The state has a relatively low motor vehicle exemption, meaning there’s a limit on the value of your car you can shield from creditors. Single filers can exempt up to $1,000 of equity in their car, whereas married filers jointly filing can exempt up to $2,000 of equity in their car.

Equity refers to the difference between your car’s market value and the amount you owe on any loan for the vehicle. Let’s look at an example:

  • Your car is worth $8,000.
  • You still owe $5,000 on your car loan.
  • Your car equity is $8,000 (value) – $5,000 (loan) = $3,000.

In this scenario, if you’re a single filer, as long as your car equity is less than $1,000, you can likely keep your car. However, if the equity exceeds $1,000 (e.g., a more expensive car with a lower loan balance), the bankruptcy trustee might sell the car and use the proceeds exceeding $1,000 to pay your creditors.

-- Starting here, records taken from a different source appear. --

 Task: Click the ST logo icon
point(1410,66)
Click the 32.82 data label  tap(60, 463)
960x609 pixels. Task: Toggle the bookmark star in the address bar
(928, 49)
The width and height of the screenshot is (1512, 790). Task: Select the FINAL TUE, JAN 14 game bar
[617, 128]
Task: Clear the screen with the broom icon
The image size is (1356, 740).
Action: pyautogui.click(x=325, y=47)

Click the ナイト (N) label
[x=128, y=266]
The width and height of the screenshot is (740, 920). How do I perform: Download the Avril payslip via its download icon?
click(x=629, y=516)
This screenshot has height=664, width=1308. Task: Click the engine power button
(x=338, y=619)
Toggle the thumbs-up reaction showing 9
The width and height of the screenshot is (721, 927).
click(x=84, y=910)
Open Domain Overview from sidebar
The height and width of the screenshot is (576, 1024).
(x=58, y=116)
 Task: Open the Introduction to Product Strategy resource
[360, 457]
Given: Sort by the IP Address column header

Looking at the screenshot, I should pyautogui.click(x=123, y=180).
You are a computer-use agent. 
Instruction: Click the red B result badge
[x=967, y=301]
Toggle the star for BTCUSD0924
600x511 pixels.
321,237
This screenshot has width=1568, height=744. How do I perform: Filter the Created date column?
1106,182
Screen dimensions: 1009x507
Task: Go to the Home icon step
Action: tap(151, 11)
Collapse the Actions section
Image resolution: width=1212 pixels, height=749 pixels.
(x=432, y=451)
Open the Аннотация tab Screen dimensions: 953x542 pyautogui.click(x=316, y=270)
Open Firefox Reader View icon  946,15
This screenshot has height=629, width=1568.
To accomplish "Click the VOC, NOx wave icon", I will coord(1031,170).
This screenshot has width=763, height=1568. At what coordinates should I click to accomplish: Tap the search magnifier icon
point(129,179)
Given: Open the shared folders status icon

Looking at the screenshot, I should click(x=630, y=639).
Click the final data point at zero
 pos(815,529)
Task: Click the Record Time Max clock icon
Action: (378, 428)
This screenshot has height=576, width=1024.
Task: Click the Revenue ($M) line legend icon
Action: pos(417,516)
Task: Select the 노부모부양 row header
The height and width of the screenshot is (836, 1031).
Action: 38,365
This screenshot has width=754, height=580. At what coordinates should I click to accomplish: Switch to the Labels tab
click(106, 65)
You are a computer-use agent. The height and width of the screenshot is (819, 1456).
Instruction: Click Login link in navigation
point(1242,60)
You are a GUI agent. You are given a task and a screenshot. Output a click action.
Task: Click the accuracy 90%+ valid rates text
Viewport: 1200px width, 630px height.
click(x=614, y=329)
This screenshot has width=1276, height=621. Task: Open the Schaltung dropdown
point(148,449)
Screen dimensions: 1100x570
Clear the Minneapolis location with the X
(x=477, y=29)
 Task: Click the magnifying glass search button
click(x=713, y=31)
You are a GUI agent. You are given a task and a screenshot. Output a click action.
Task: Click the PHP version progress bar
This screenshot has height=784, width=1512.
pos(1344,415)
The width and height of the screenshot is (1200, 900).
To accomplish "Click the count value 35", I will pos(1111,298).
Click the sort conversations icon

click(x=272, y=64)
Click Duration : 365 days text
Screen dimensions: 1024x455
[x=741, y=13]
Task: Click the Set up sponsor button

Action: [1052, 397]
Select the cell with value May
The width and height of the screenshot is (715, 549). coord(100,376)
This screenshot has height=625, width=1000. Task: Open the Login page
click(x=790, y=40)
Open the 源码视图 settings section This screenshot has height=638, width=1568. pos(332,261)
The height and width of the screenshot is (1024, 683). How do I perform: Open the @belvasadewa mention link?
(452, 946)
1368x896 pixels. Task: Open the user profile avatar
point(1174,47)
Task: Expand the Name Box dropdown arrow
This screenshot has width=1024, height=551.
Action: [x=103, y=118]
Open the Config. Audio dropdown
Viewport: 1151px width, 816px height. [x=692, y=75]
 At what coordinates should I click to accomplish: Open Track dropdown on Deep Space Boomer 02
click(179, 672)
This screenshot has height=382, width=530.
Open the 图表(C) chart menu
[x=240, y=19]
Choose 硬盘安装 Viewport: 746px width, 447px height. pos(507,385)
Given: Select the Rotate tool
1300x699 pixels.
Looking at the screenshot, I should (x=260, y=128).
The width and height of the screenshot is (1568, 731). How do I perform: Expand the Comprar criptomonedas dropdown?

Even if your car falls under the exemption, you might be presented with a reaffirmation agreement from your lender. This is a new agreement to repay the remaining car loan balance outside of the bankruptcy. Reaffirmation can be beneficial if you want to keep your current car loan terms (interest rate, etc.). However, it’s crucial to carefully consider the agreement before signing it to ascertain that it caters to your unique needs.

Florida’s motor vehicle exemption can allow you to potentially keep your car during bankruptcy, provided your car equity falls within the exemption limit. Consulting with a reliable legal team can help you navigate the specific details of your situation and help ensure a smooth Chapter 7 bankruptcy process.